(Source excerpt)

— BEGIN —

Karen was born and raised in Damariscotta. She now lives in Hallowell with her wife, where they eagerly await the return of the riverside rainbow Adirondack chairs each spring.
Public Policy Director
Andrea Mancuso joined MCEDV in January 2019 as the Public Policy Director. She came to MCEDV after spending many years representing survivors of domestic violence and sexual assault in civil court.
After earning her law degree at Georgetown University Law Center, Andrea began her advocacy journey as a staff attorney. Then, she became the Director of Legal Services and Public Policy at the Domestic Violence Crisis Center in Connecticut.
In 2014, Andrea moved back to Maine to join Pine Tree Legal Assistance as a staff attorney in Portland, where she represented survivors across several counties in Southern Maine in the District Courts. Andrea lives in Southern Maine with her husband, their daughters, and two cats.
Amy Gatchell has spent 10 years working in the education, non-profit, and human services sectors. She values the importance of strengthening families and communities through education and increased opportunities. Amy earned a bachelor’s degree from the University of Maine at Farmington with an individualized major in Art, Business, and Disability Studies.
Amy has worked as a behavioral health professional, supporting children and families at home to build a life, coping skills, and structures that lead to more peaceful home environments. She has also provided safety programming, including Bully and Tease Prevention, Baby Think It Over, Safe Touch, and Seat Belt Safety, supported Civil Rights Teams, provided tutoring and experiential enrichment programs for students of all ages.
She has worked in various educational settings, including UMF’s GEAR UP College Access Program. She helped create an atmosphere in local schools where students could expect to graduate college-ready. Thus, dramatically increasing post-secondary and first generational college-going rates.

— END —

(Work to complete)
**1.** In the staff profiles, rewrite the stretch from "Amy Gatchell has" through "and Disability Studies.", changing "10 years" to "ten years".
**2.** Name every safety program that the staff profiles say Amy has provided.

[Stored records]
— BEGIN —

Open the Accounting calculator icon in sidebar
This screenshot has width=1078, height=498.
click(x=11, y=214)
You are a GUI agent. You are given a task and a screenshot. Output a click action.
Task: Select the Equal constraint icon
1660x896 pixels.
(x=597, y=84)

— END —
— BEGIN —

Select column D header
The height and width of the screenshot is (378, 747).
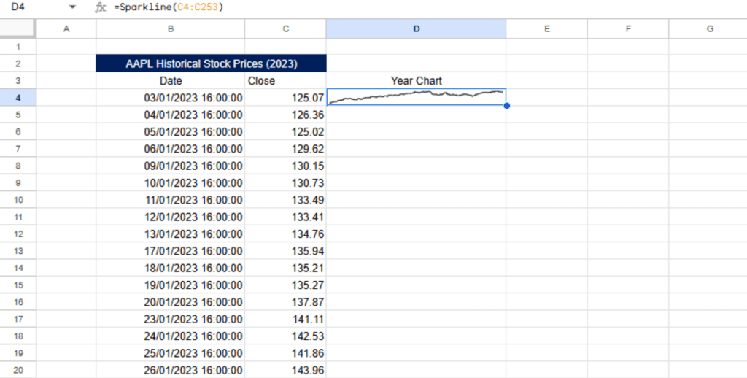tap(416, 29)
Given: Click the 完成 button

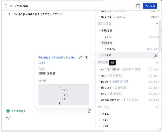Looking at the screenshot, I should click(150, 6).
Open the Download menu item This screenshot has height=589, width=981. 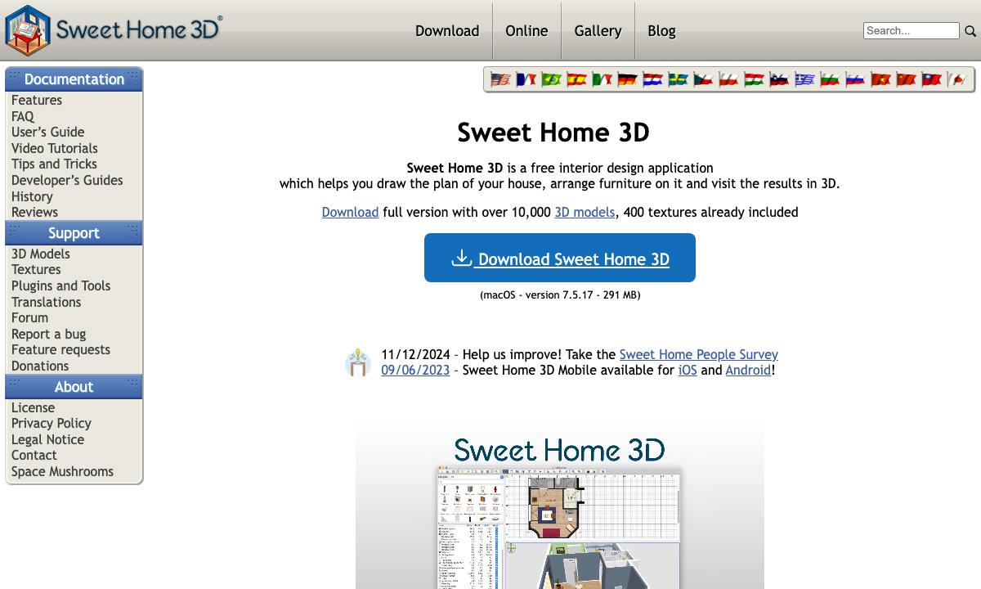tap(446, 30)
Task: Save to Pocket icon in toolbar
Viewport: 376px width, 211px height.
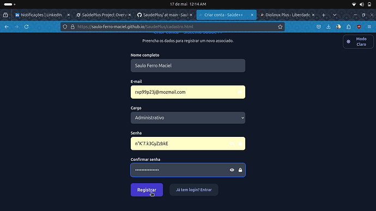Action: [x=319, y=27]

— END —

(The answers)
**1.**
Amy Gatchell has spent ten years working in the education, non-profit, and human services sectors. She values the importance of strengthening families and communities through education and increased opportunities. Amy earned a bachelor’s degree from the University of Maine at Farmington with an individualized major in Art, Business, and Disability Studies.

**2.**
Bully and Tease Prevention
Baby Think It Over
Safe Touch
Seat Belt Safety